Compte tenu de la dégradation de la situation géopolitique, le Conseil fédéral veut renforcer substantiellement la sécurité et la capacité de défense de la Suisse. À cet effet, des moyens supplémentaires de l’ordre de 31 milliards de francs sont nécessaires. Pour garantir une protection intégrale de notre pays, tant les services fédéraux civils chargés de tâches liées à la sécurité que de l'armée doivent renforcer et développer leurs capacités. En effet, pour être pleinement efficace, la protection militaire doit pouvoir s’appuyer sur un service de renseignement, un système d’alerte civil, un système de sécurité intérieure (police et protection douanière), une communication sécurisée et une capacité de résilience face aux crises.

Hausse temporaire de la TVA

Les moyens supplémentaires doivent être financés par des recettes supplémentaires, car le budget de la Confédération ne contient pas de marge de manœuvre financière et le frein à l’endettement doit être respecté. Après avoir examiné plusieurs options, le Conseil fédéral conclut qu’une augmentation de la TVA était préférable à d’autres mesures en raison des répercussions sur l’économie et la société.

L’augmentation de la TVA requiert une modification de la Constitution fédérale. C’est la raison pour laquelle le Conseil fédéral a chargé le DDPS de lui soumettre d’ici fin mars 2026 un projet destiné à la consultation. Il est prévu d’augmenter temporairement la TVA de 0,8 point de pourcentage à partir de 2028 et pour une durée de dix ans. Ces recettes seront affectées au renforcement de la sécurité et de la capacité de défense de la Suisse et engagées en priorité pour les dépenses d’armement de l’armée. Un tiers de ces recettes seront destinées à co-financer l’augmentation prévue des dépenses de l’armée à 1 % du PIB, ce qui permettra de soulager le reste du budget de la Confédération. Cette affectation des recettes et le programme d’allègement budgétaire 2027 permettront de maintenir les finances fédérales à l’équilibre, pour autant que ce dernier puisse être appliqué en déployant tous ses effets.

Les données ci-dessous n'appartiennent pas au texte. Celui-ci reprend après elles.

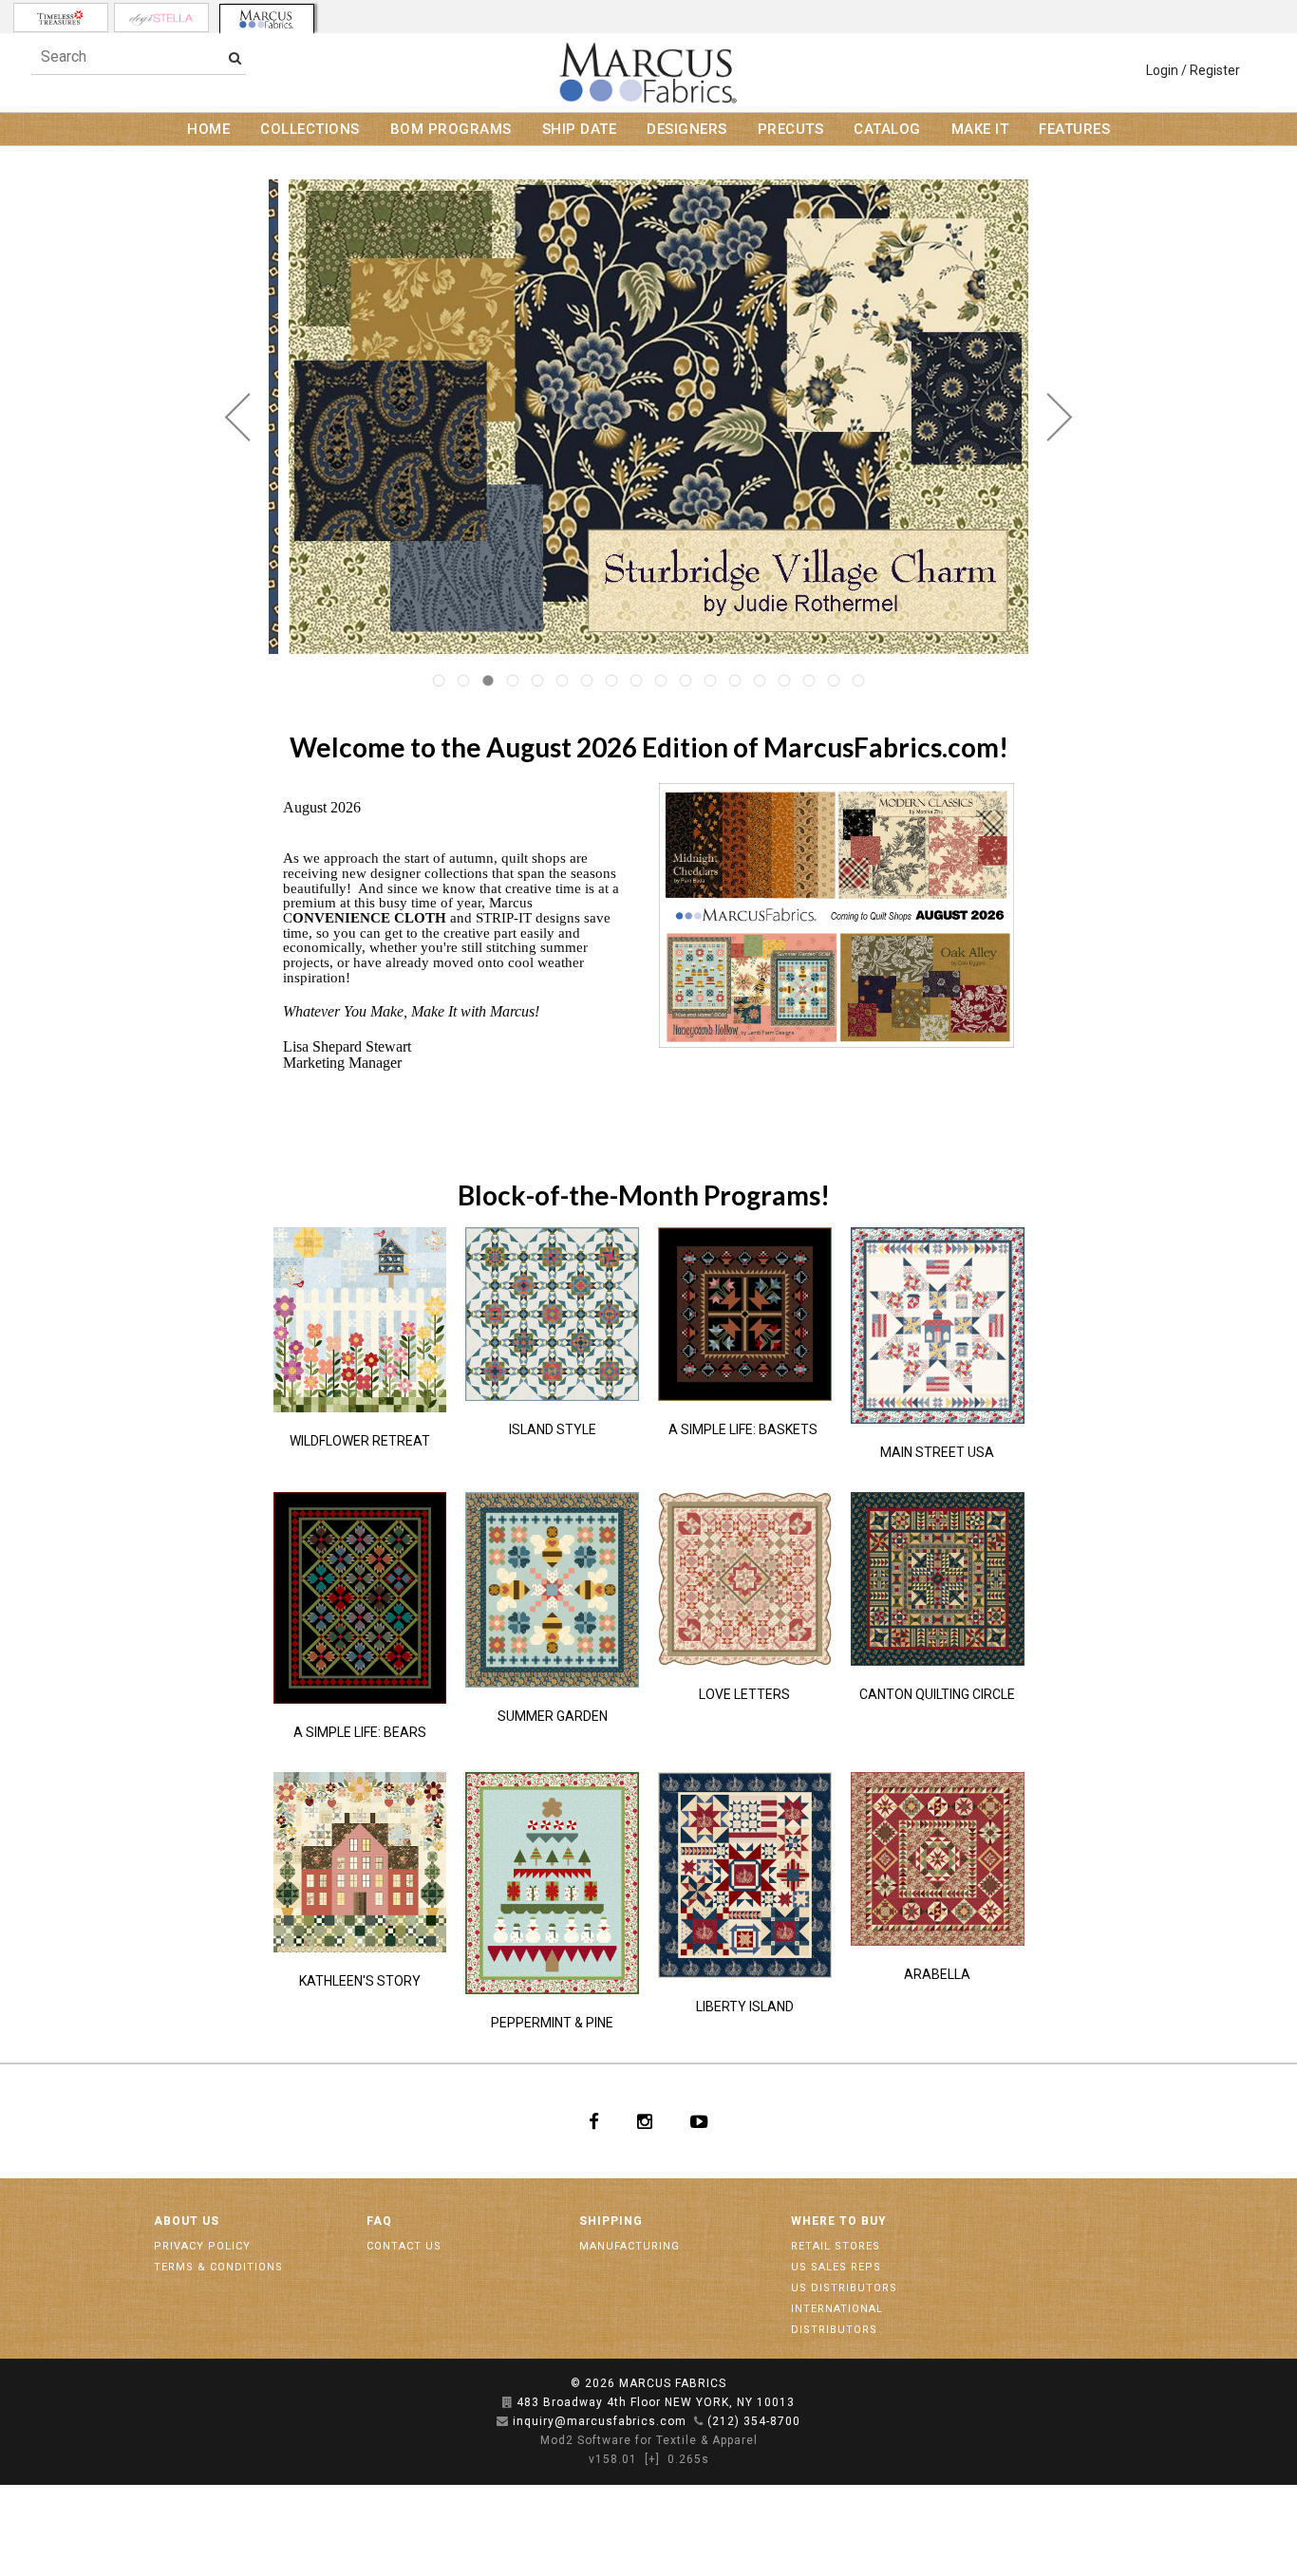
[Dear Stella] (161, 17)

Il est prévu de soumettre le message au Parlement au cours de l’automne. La votation populaire pourrait avoir lieu à l’été 2027, et la hausse de la TVA entrer en vigueur le 1er janvier 2028.

Fonds pour l’armement

Le Conseil fédéral veut attribuer les recettes supplémentaires à un fonds pour l’armement affecté à la sécurité et à la capacité de défense de la Suisse. La base légale entrera en vigueur en même temps que l’augmentation de la TVA. Le fonds est alimenté par les recettes supplémentaires générées par la TVA et par un montant provenant du budget ordinaire de l’armée. Pour couvrir les concentrations de paiements liées aux acquisitions prioritaires, ce fonds peut contracter des emprunts auprès de la Trésorerie fédérale pour un montant égal au double des recettes affectées supplémentaires versées au fonds chaque année. Les dettes doivent être intégralement remboursées à l’échéance de l’augmentation de la TVA. Le Conseil fédéral a déjà recouru à des fonds pour d’autres domaines d’activité importants, comme le fonds pour les routes nationales et le trafic d’agglomération (FORTA) ou le fonds alimenté par le supplément.

Le DDPS soumettra aussi au Conseil fédéral pour consultation un projet relatif à ce fonds pour l’armement d’ici fin mars.

Situation sécuritaire

La situation sécuritaire mondiale et l’environnement géopolitique de la Suisse se sont dégradés rapidement ces dernières années. Le monde est devenu instable et incertain ; l’ordre international et le droit qui le sous-tend sont dans la tourmente. Divers pays d’Europe réagissent en renforçant leur capacité de défense à la hâte. La Suisse est aussi touchée par ces transformations et est déjà confrontée à une gestion hybride des conflits, entre autres par les cyberattaques et la désinformation. En raison des économies réalisées ces dernières décennies, l’armée n’est en outre pas suffisamment équipée, notamment pour repousser efficacement les menaces les plus probables, à savoir les attaques à distance et les conflits hybrides. Des moyens financiers supplémentaires sont par conséquent nécessaires pour protéger la population et le pays, et pour éviter à l’avenir tout risque de sécurité dans l’architecture de défense de l’Europe ; l’augmentation prévue des dépenses de l’armée à 1 % du PIB d’ici 2032 n’est pas suffisante.